● Aim of the task
Exclude the pictures, then quote exactly the lines from the one holding "The image size is (754, 466)." through the last line of the records.

● Extracted information
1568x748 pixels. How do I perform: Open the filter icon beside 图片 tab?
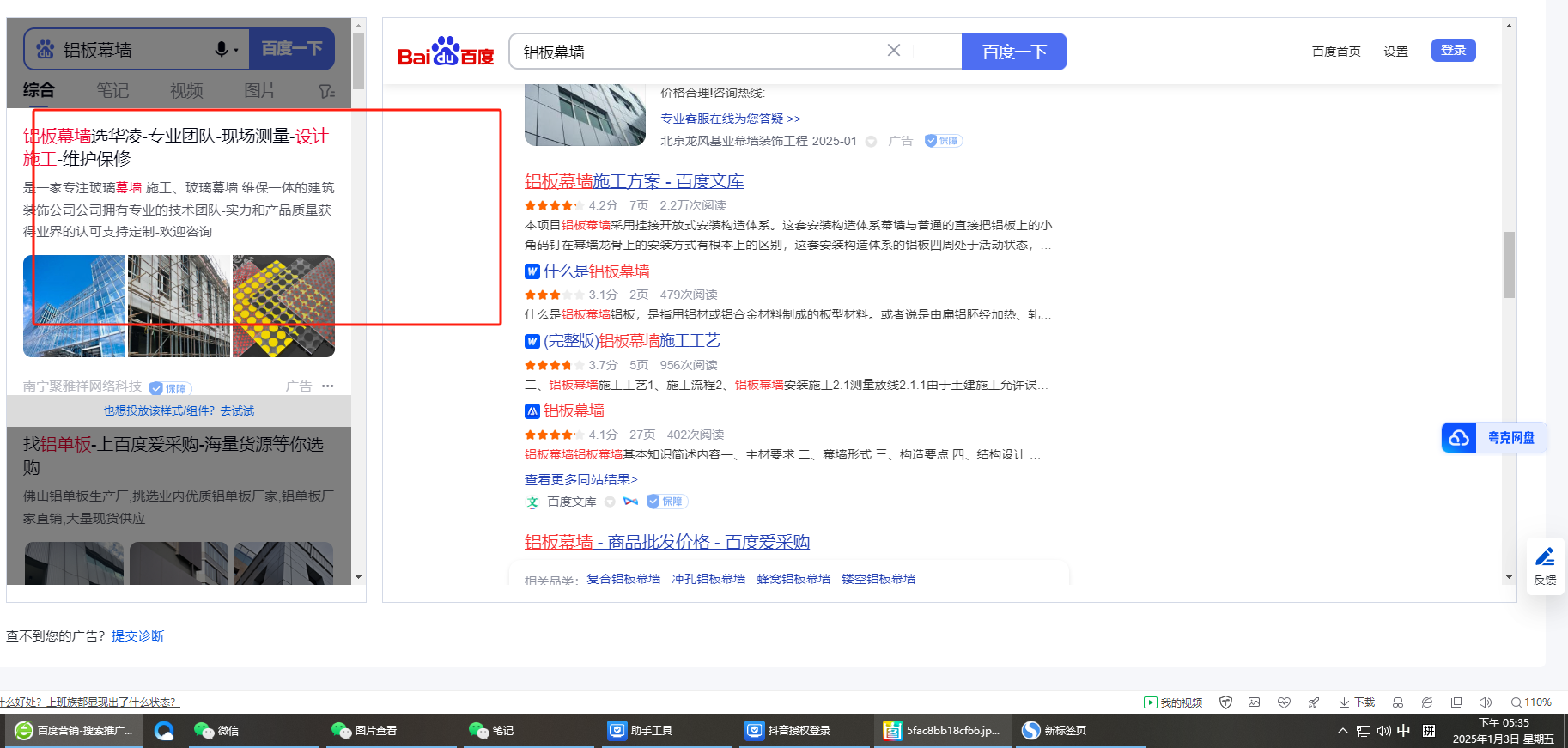(x=326, y=91)
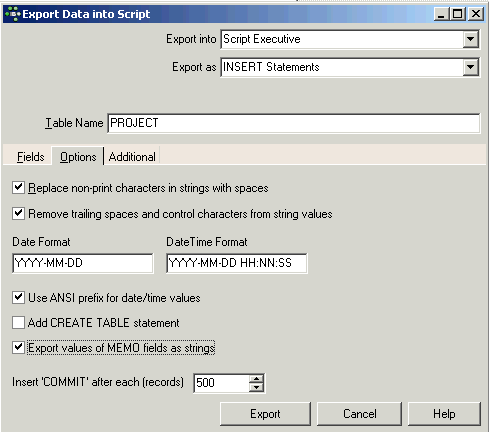Expand the Export as dropdown arrow
Image resolution: width=489 pixels, height=432 pixels.
click(x=470, y=67)
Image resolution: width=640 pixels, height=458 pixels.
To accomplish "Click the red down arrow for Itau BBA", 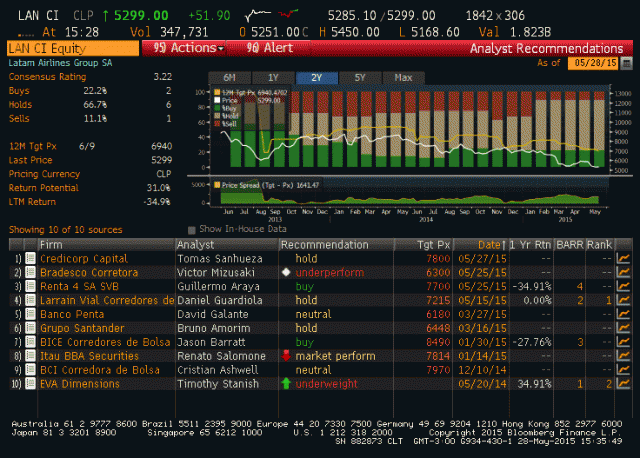I will point(287,356).
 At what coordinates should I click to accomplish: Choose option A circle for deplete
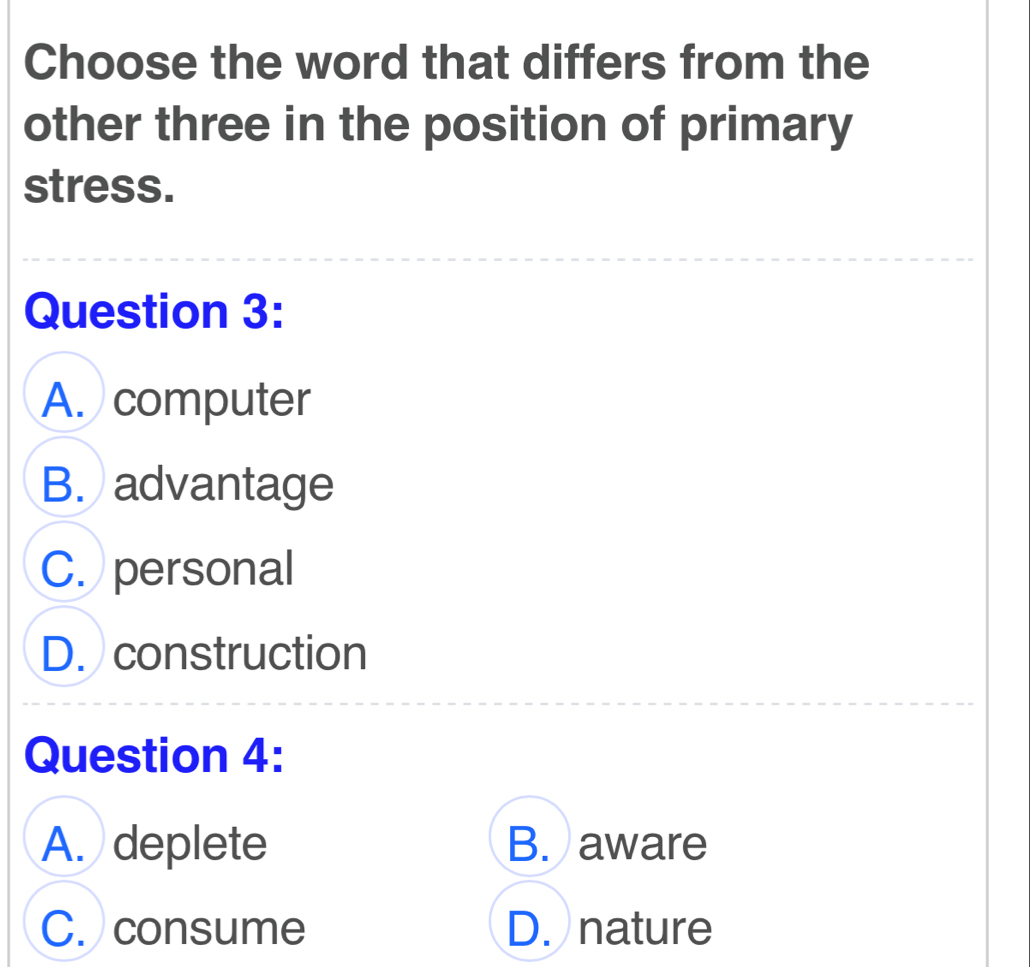click(66, 845)
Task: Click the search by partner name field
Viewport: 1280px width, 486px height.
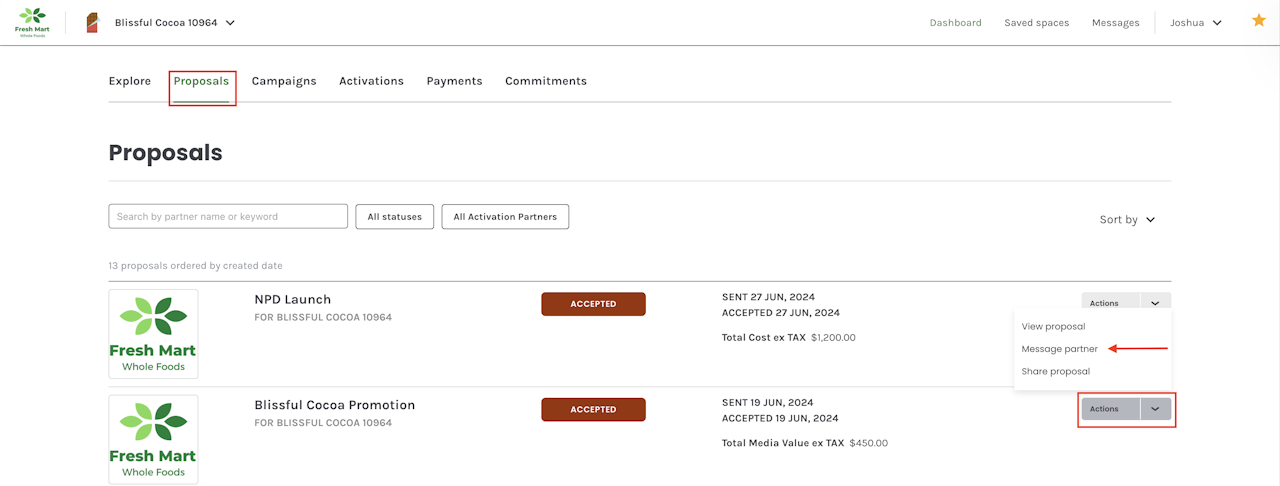Action: [228, 216]
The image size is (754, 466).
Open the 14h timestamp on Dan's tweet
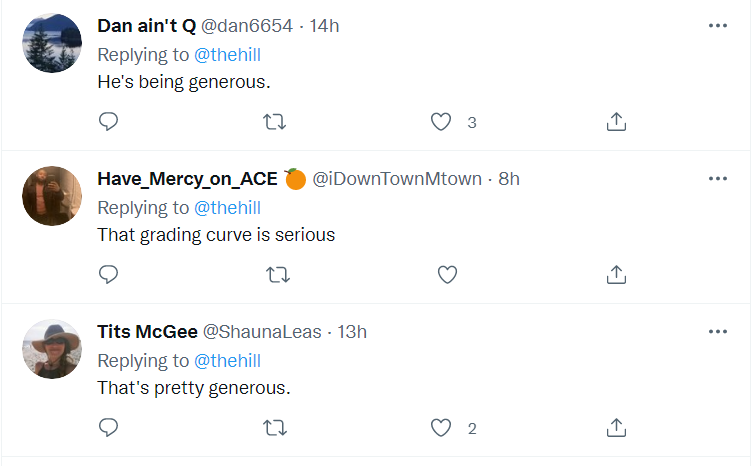coord(325,26)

● Exercise output
The image size is (754, 466).
Open the 14h timestamp on Dan's tweet
coord(325,26)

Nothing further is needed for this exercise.